The OECD warns of the impact of aging on the sustainability of the pension system in Spain



The Organization for Economic Cooperation and Development (OECD) calls into question the future of the sustainability of the Spanish pension system. The think tank of developed countries has published a report this Wednesday warning of the impact that the aging of the population will have on their substantiation. Specifically, it points out that, although demographic changes have registered an imbalance with respect to the rest of developed countries, aging will now accelerate at a very rapid rate, “putting strong pressure on financial sustainability.”

Several issues that directly affect the Spanish pension system are of concern to the organization. In the first place, the report indicates that the income of those over 65 in Spain is equivalent to around 96% of the average income of the total population, eight percentage points more than in the OECD as a whole.

In the same sense, it indicates that in 2020, the income ratio of the elderly grew eleven points compared to the rest of the population. Something that is motivated by the increase in spending on pensions compared to the growth of the average salary.

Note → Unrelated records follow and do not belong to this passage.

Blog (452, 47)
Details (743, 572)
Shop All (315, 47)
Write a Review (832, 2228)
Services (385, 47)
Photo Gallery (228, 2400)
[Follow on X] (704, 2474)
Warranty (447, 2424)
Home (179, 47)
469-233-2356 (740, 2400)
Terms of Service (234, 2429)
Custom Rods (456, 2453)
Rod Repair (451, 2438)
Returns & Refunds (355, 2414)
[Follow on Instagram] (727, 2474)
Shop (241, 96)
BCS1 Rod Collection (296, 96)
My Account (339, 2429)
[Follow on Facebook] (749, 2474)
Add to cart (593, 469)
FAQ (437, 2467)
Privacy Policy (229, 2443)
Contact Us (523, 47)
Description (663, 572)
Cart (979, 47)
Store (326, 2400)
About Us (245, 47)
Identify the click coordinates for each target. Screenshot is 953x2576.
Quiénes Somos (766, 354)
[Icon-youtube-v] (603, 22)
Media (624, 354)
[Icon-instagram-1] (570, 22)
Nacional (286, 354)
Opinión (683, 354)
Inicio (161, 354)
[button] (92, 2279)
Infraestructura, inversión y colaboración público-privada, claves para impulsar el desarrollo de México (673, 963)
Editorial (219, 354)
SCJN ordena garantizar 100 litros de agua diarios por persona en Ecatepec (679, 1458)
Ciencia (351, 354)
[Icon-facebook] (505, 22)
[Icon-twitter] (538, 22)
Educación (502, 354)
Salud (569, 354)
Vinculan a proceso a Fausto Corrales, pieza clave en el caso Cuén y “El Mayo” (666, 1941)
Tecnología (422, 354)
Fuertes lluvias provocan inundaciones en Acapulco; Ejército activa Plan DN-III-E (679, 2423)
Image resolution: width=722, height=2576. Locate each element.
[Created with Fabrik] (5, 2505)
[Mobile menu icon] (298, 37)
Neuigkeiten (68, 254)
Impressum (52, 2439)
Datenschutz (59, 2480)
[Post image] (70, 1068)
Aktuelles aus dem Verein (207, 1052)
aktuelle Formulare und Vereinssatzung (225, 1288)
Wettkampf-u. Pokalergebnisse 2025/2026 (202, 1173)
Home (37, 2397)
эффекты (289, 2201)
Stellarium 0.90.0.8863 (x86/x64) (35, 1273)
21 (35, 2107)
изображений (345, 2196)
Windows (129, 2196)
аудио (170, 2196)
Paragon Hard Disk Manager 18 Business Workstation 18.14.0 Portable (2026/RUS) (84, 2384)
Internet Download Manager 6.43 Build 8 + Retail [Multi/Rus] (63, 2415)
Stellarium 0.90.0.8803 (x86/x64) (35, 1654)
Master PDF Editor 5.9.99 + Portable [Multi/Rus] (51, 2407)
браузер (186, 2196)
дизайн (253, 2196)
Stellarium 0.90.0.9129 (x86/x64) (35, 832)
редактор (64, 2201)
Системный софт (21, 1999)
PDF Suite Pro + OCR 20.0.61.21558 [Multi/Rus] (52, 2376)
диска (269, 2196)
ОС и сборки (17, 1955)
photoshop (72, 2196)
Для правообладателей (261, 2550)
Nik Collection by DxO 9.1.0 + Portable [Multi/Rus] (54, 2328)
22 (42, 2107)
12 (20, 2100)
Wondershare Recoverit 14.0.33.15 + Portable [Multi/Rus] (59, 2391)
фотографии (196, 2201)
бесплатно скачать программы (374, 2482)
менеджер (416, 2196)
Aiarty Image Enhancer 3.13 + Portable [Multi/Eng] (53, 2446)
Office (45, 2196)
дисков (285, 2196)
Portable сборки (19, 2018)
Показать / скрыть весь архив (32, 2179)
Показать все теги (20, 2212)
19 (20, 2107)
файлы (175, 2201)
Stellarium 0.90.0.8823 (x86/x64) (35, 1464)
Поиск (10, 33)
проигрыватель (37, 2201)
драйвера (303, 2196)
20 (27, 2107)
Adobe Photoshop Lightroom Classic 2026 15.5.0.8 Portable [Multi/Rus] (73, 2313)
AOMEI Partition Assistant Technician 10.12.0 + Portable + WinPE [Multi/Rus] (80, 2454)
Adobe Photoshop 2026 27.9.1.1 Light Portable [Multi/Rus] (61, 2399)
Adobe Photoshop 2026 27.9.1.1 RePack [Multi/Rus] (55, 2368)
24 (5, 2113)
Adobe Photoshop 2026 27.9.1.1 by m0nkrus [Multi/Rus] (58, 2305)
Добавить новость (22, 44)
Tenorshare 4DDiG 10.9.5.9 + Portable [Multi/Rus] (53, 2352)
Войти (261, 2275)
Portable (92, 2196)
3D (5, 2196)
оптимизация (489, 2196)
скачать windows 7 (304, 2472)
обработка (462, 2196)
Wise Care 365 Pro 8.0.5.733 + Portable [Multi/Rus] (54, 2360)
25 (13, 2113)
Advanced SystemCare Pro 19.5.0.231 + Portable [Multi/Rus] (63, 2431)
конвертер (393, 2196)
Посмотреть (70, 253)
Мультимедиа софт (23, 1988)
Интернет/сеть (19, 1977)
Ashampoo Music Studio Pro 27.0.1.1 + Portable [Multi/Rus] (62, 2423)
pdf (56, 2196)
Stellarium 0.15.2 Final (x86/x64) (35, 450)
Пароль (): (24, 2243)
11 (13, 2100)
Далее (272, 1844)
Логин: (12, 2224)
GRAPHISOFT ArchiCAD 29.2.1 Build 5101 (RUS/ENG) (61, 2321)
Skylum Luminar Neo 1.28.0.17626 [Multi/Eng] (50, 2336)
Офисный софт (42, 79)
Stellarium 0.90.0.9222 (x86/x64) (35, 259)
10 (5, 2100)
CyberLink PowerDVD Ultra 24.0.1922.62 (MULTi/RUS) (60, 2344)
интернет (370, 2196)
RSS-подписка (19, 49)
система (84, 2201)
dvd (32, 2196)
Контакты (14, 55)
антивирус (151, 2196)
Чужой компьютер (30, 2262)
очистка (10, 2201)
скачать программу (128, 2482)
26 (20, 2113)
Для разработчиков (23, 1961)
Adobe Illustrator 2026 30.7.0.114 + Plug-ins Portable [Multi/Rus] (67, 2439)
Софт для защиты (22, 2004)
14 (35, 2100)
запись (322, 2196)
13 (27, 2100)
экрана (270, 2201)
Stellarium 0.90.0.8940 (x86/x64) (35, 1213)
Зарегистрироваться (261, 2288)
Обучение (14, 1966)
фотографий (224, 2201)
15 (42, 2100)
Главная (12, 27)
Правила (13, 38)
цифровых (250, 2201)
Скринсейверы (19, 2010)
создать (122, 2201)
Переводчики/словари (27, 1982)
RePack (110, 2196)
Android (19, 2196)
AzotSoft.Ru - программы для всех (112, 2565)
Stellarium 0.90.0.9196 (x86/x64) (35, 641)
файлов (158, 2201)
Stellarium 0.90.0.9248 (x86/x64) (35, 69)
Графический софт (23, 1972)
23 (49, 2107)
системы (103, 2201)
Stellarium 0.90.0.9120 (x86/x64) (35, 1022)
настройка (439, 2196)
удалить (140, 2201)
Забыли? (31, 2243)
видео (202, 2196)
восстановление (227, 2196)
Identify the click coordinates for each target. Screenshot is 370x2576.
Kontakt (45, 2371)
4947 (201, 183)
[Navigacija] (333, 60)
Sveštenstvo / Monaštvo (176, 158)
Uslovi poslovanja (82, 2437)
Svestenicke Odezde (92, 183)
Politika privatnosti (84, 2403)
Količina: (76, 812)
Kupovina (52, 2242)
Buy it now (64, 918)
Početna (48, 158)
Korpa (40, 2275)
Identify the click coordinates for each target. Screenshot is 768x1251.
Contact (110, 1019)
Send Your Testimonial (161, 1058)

Furthermore, the OECD considers that the conditions for obtaining a full retirement pension in Spain are lax when compared to other countries. In this sense, when comparing the Spanish system with the French or German, the analysis cites that while in 2027, a Spanish worker can retire at 65 with a full pension if they have contributed 38.5 years, in France they do 43 years of contributions are missing and in Germany 45. Along the same lines, the OECD analysis highlights that while in the bulk of developed countries the pension is calculated taking into account the entire working career, in Spain the time limit is 25 years or less.

Regarding the sustainability of the Spanish system, the Paris-based organization has also highlighted the impact of the repeal of the sustainability factor, which has caused the replacement rate of pensions to grow to 89%. In the OECD the average is 62%.

Regarding this change, in the indexation of pensions to the CPI and in the intergenerational equity mechanism, the agency believes that “they illustrate that a consistent policy over time requires broad political consensus before its implementation.”

In any case, the body is not only limited to launching the alert to Spain, since the situation is global. Thus, the OECD advises developed countries that maintaining pensions will require a choice between increasing workers’ contributions, raising the retirement age or reducing pensions to maintain them.